# Exploratory Data Analysis (EDA)

**Sourcing Data -> Cleansing -> Univariate Analysis -> Bivariate Analysis -> Derived Analysis -> Hypothesis formation**

# Data Sourcing

## Public Data
A large amount of data collected by the government or other public agencies is made public for the purposes of research. Such data sets do not require special permission for access and are therefore called public data.

### Source public data
1. [Awesome public dataset](https://github.com/awesomedata/awesome-public-datasets)
2. [Open Government Data](https://data.gov.in/)
3. [DataMeet](https://github.com/datameet)


### Challanges sourcing public data
1. Some data may be repeated 
2. Mistakes in data 
3. Same information being referred differently across two datasets like city/district names spelt differently, or changes to city names over a period of times

## Private Data
Private data is that which is sensitive to organisations and is thus not available in the public domain. Banking, telecom, retail, and media are some of the key private sectors that rely heavily on data to make decisions.

1. Client data 
2. Not always client knows what to ask of data
3. 

# Data Cleansing
After sourcing data we need to address the data quality issues.

1. Fix rows and columns
2. Fix missing values
3. Standardise values
4. Fix invalid values
5. Filter data

## Fixing rows and columns
### Checklist for Fixing Rows
![image-2.png](attachment:image-2.png)
1. Delete summary rows: Total, Subtotal rows
2. Delete incorrect rows: Header rows, Footer rows
3. Delete extra rows: Column number, indicators, Blank rows, Page No.

### Checklist for Fixing Columns
![image.png](attachment:image.png)
1. Merge columns for creating unique identifiers if needed: E.g. Merge State, City into Full address
2. Split columns for more data: Split address to get State and City to analyse each separately
3. Add column names: Add column names if missing
4. Rename columns consistently: Abbreviations, encoded columns
5. Delete columns: Delete unnecessary columns
6. Align misaligned columns: Dataset may have shifted columns

## Missing Values


Good methods add information, bad methods exaggerate information.

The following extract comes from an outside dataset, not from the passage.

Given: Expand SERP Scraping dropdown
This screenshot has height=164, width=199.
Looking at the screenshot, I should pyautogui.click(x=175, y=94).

- **Set values as missing values**: Identify values that indicate missing data, and yet are not recognised by the software as such, e.g treat blank strings, "NA", "XX", "999", etc. as missing.
- **Adding is good, exaggerating is bad**: You should try to get information from reliable external sources as much as possible, but if you can’t, then it is better to keep missing values as such rather than exaggerating the existing rows/columns.
- **Delete rows, columns**: Rows could be deleted if the number of missing values are not significant in number, as this would not impact the analysis. Columns could be removed if the missing values are quite significant in number.
- **Fill partial missing values using business judgement**: Missing time zone, century, etc. These values are easily identifiable.

## Standardising Values

We need to standardise both numeric as well as text values. Its relatively easy to find and standardise numeric values. 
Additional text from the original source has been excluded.